Given my work as a faculty member of the University of the Philippines (UP), I belong to the country’s more than 300,000 public school teachers. And since the latter are classified as government employees, our compensation is determined by Republic Act No. 6758, popularly known as the Salary Standardization Law (SSL).
Since its enactment in 1989, the SSL’s salary schedule has been revised through the years. It consequently provides salary increases to government employees. Past and present wage hikes, however, were perceived to be “anti-poor” as they were mainly percentage increases which have failed to correct the wide salary gap since 1989.
On the issue of wage increase, it appears that President Benigno S. Aquino III got his ahead other government employees. If media reports were to be believed, his first paycheck amounted to PhP95,000 (US$2,112.52) for the month of July (his first month of office). This means that he is already covered by Executive Order (EO) No. 900 which implements “the second tranche of the modified salary schedule for civlian personnel and the base pay schedule for military and uniformed personnel in the government.”
It is not surprising for organized public school teachers therefore to make an issue out of the President’s monthly salary. Alliance of Concerned Teachers (ACT) Secretary-General France Castro said, “Just the other day, President Noy was very proud about his first paycheck. We noticed that the amount was already adjusted. When we received our monthly salary last July 24, 2010, the amount was still the same. It did not yet reflect the second tranche of increase. Isn’t this unfair?”
At UP, the same case applies as faculty members are yet to receive the salary adjustment as contained in National Budget Circular No. 524 of the Department of Budget and Management dated June 23, 2010. I should know. Just like other faculty members, I got my payslip for August early this month.
Had Aquino received only the first tranche of the modified salary schedule as contained in Executive Order No. 811, his gross monthly income would have been PhP82,400 (US$1,832.33), or PhP12,600 ($280.19) less.
But more than Aquino getting his salary increase ahead of other government employees, the fact remains that the expected adjustment in salaries of government employees is still uneven. Drivers and street sweepers (who belong to Salary Grade 1-1) will have their monthly salary adjusted from PhP6,862 (US$152.59) to PhP7,575 (US$168.45). A public school teacher may be a bit better off as they belong to a higher salary grade (SG 11-1), but their increase is minuscule as their monthly income will be adjusted from PhP14,198 (US$315.72) to PhP15,649 (US$347.99).
If the Aquino administration were serious about making government salaries more equitable, it should review the current salary schedule and ensure that those who have less will have more.

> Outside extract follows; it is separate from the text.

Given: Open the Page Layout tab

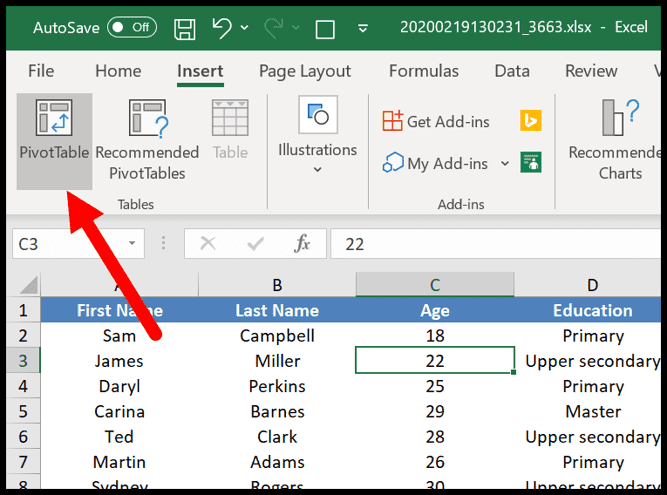Looking at the screenshot, I should pyautogui.click(x=305, y=71).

Percentage increases, after all, only benefit those who have already higher incomes.
The powers-that-be should therefore support various bills pending in Congress that seek to provide legislated wage hikes for workers in both the private and public sectors. If the new administration wants to be pro-poor, it should start with adjusting salaries to levels that could provide for more decent living for majority of Filipinos.